S'en rapproche une forme individualisée par Ernst Kretschmer, le délire de relation, ou paranoïa sensitive, survenant chez des individus sensibles et timides, capables de retenir des expériences vécues pénibles jusqu'à la réaction brutale délirante qui envahit sur le mode persécutoire tout le système relationnel du patient.


La sociogenèse de la paranoïa

La paranoïa n'est pas un simple trouble du jugement. Elle a ses racines dans une atteinte profonde du psychisme, d'ordre instinctivo-affectif, que Sigmund Freud et ses élèves ont bien mis en évidence. Mais il faut savoir aussi que l'influence du milieu va jouer un rôle considérable dans le devenir des paranoïaques délirants.

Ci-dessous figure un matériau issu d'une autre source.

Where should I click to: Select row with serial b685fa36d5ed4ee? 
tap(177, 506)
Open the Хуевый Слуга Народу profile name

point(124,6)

Si l'amélioration de la prise en charge médicamenteuse et psychothérapique a permis une transformation de leur sort dans un sens assez favorable à la majorité d'entre eux, la société, dans ses tolérances et son intolérance, a aussi une influence importante sur leur destin.
L'Américain E. Lembert a bien montré que, dans certains cas, le processus pathologique de la paranoïa n'est pas seulement celui de la personnalité du paranoïaque, mais aussi celui de l'ensemble des interactions et des relations sociales du patient. En quelque sorte, les paranoïaques aussi ont leurs ennemis. Le futur paranoïaque est peu à peu exclu et littéralement persécuté par son entourage, qui adopte vis-à-vis de lui une attitude policière et conspiratrice. On peut donc parler de la nature conspiratrice de cette exclusion. De plus en plus indésirable, le futur paranoïaque est isolé du groupe, mis en quarantaine, dans le secret. Les manifestations originales de son comportement sont amplifiées et interprétées dans le sens le plus péjoratif et pathologique. Ainsi se crée autour de lui cette spirale de mensonges bien décrite par Erving Goffman, conduisant peu à peu l'individu à véritablement délirer.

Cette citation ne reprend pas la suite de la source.